The Indoor/Outdoor Location Connection
3D spatial information, outdoors and indoors, is an important consideration in the Smart Grid and even in e-mobility. Consider, for example, the need for a standard encoding system for charging station location in a multi-level parking garage, or the need for Intelligent Transportation Systems to utilize engineering design information about tunnels and sub-surface road drainage systems. Transportation issues and flooding were among the concerns that motivated the Netherlands’ 3D Pilot NL, which led to the establishment of a national 3D standard based on an international standard, the OGC City Geography Markup Language (CityGML) Encoding Standard.

Ballade Fig3
Many standards and many standards organisations are involved in efforts to connect indoor and outdoor location information systems.

Several years ago, the buildingSMART alliance, the OGC (OGC) and various Architecture, Engineering, Construction, Owner and Operator (AECOO) sponsors participated in the OGC AECOO-Phase 1 Testbed. The testbed explored business transformation as defined in the United States National Building Information Modeling Standard, Part 1 (NBIMS), employing technology for interoperability involving intelligent building models with 3D geometric capabilities. Business and communications, quantity take-off for cost estimating, and energy analysis were considered as they relate to planning and design for a capital facility.

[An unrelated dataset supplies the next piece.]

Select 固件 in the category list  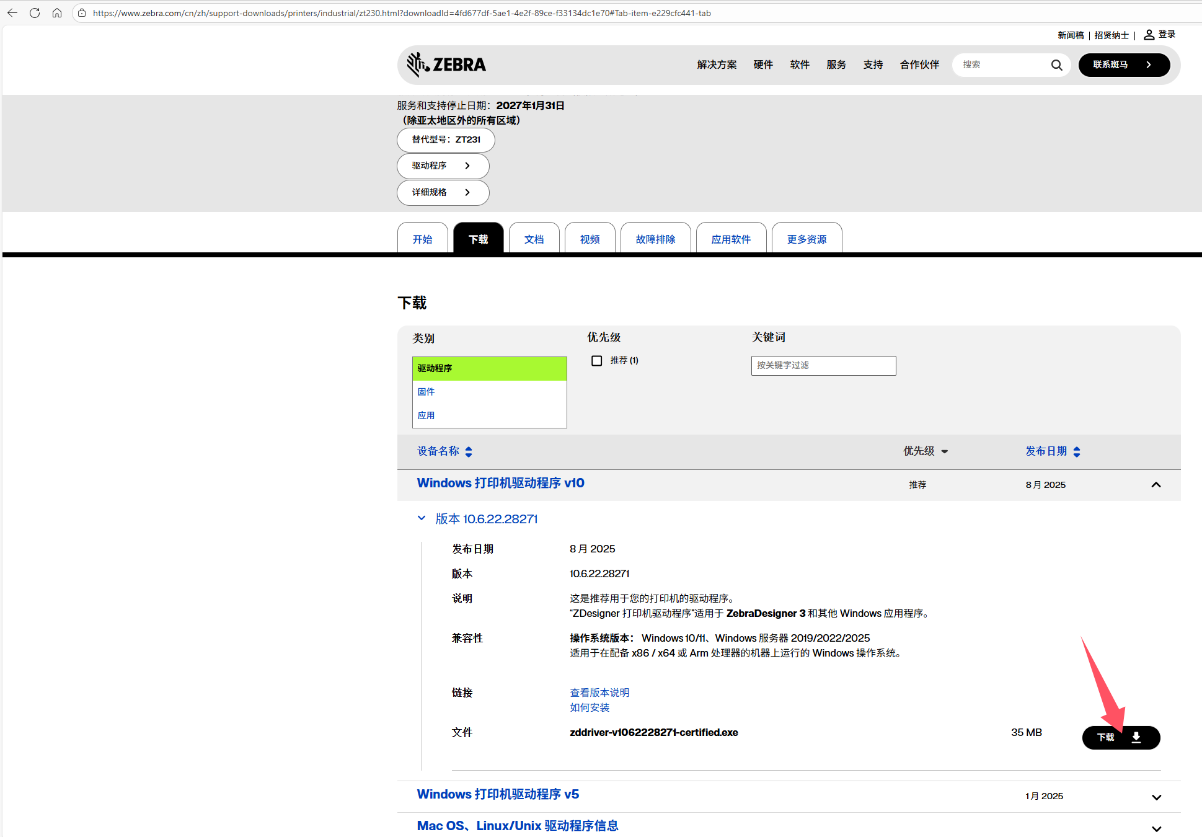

The recent OGC 3D Portrayal Interoperability Experiment addressed communication between systems using various digital landscape models, city models, and interior models, including the OGC CityGML encoding standard. The OGC 3D Information Management Domain Working Group (3DIM) will meet in Austin this month, where members are also holding the first official meeting of an OGC Standards Working Group to advance IndoorGML (http://www.opengeospatial.org/pressroom/pressreleases/1537). IndoorGML is a specification that has been developed subsequent to a 2009 special OGC meeting on indoor location (http://www.ogcnetwork.net/node/624).

Several OGC Working Groups have a 3D interest, including 3DIM, IndoorGML, CityGML and the Augmented Reality Markup Language (ARML) Standards Working Groups. They will meet together in Austin to discuss how to work together.

Conclusion
Open spatial standards are necessary to enable the flow of location information in a wide variety of applications, as becomes evident for example in the BALLADE example. Such standards are increasingly important in an era when location information is being produced and used at an exponentially increasing rate by an exponentially increasing number of devices. Standards stimulate market development, reduce user frustration and accelerate the rollout of technologies that address critical societal needs for safety, security, cost savings and sustainable use of resources. Because location is cross-cutting issue that in some way touches the work of most information technology standards organizations, it is critical that the OGC works with those organizations to build a common global location standards framework. This only happens if location information stakeholders participate actively in standards work.